There is some disagreement about when, exactly, June 4th, 2014, 1:20 p.m. EST itself began. The first mention of the pool chair’s resemblance to a medical device came at 7:01 a.m., from an advisor to Ted Cruz, on Twitter. But it was posted in response to a post, four minutes earlier, from Commentary editor John Podhoretz: “Correct me if I’m wrong, but kind of a creepy picture, no?”
I would suggest that neither 6:57 a.m. nor 7:01 a.m. are when
the 1:20 p.m. era began, however. These tweets are simply making
fun of an opponent; the whistles they blow are quiet and silly.
Drudge came a
couple hours later, which had an amplifying effect. But it
seems more likely that 1:20 p.m. did not formally begin until 10:02
a.m., when New Republic Senior Editor Rebecca Traister
Psst, Hillary, when the photographer asks you to lean on something that might look like a walker or otherwise suggest infirmity, don’t do it.
This is the moment at which a partisan joke became a question of official optics, the appearance of which historically signifies the beginning of a new electoral era. It is not enough for a single event to become a story loaded with meaning—that is simply called narrative building, which increases in intensity and frequency during an election but which can be observed at any time. No, this stretched narrative must be imagined through the eyes of others, earnestly and with their ideologies. None of the aforementioned people, all media professionals, think that Hillary Clinton’s proximity to a walker-like object is a meaningful sign of anything at all. Any concern, feigned or real, is about how such imagery might play in front of other people.

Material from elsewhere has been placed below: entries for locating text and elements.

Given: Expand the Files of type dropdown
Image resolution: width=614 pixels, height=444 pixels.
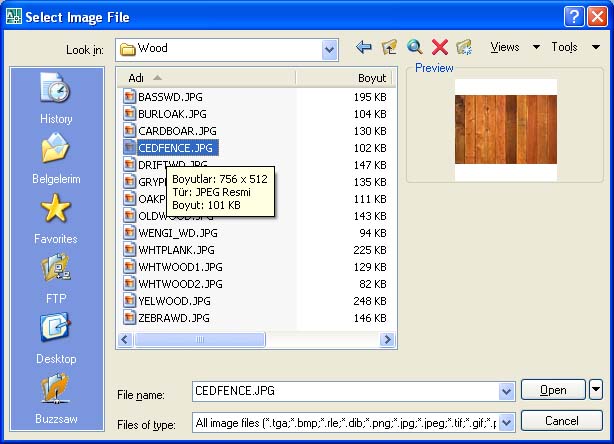Looking at the screenshot, I should (507, 422).
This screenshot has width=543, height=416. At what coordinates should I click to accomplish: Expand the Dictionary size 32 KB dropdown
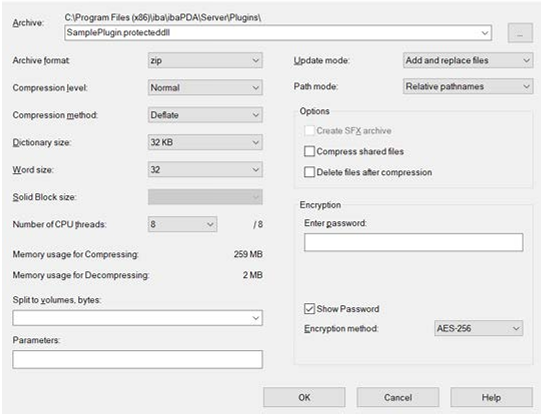point(205,142)
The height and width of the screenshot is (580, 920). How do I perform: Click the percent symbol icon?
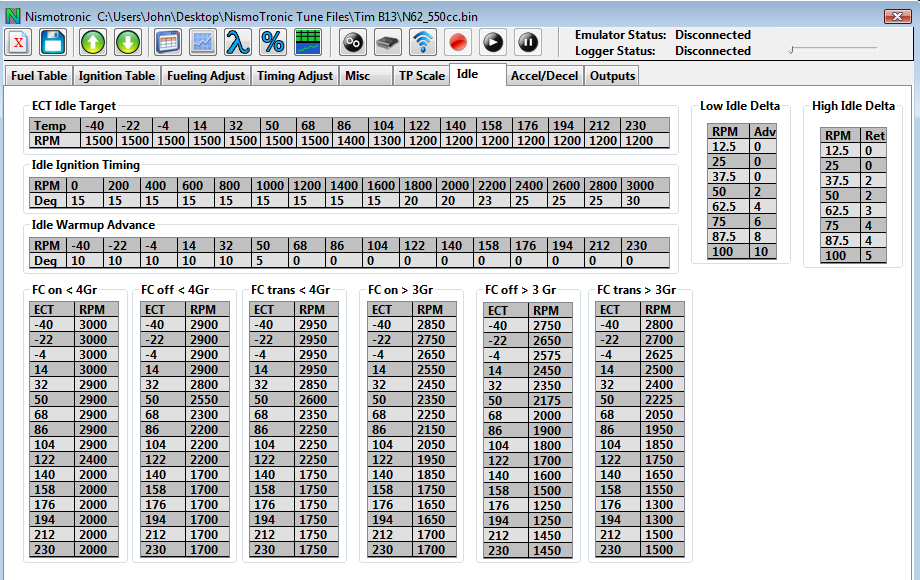click(x=272, y=42)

In front of whom, though? This is the most important part: These optics-obsessed masses must not actually exist. This is a story that profoundly hates the people it is implicitly about, suggesting that they are both deeply concerned with politics yet profoundly unaware of its language. Which is fine, because these people are not available to be offended: They are too stupid, too easily swayed, and most of all too convenient to be real. The story’s actual audience, on the other hand, is in on the joke: They, too, speak the language of optics; they, too, don’t care that these optics are perceived by precisely nobody.
“Solved: People Magazine’s Hillary Clinton Cover Mystery” marks the first time, to my knowledge, that a 2016-related story has fully disengaged from the matter of the election of a new president and ascended to election season, that dreaded plane of noise, confusion and misery. Welcome to 2016! See you in five years, when it’s all the way over.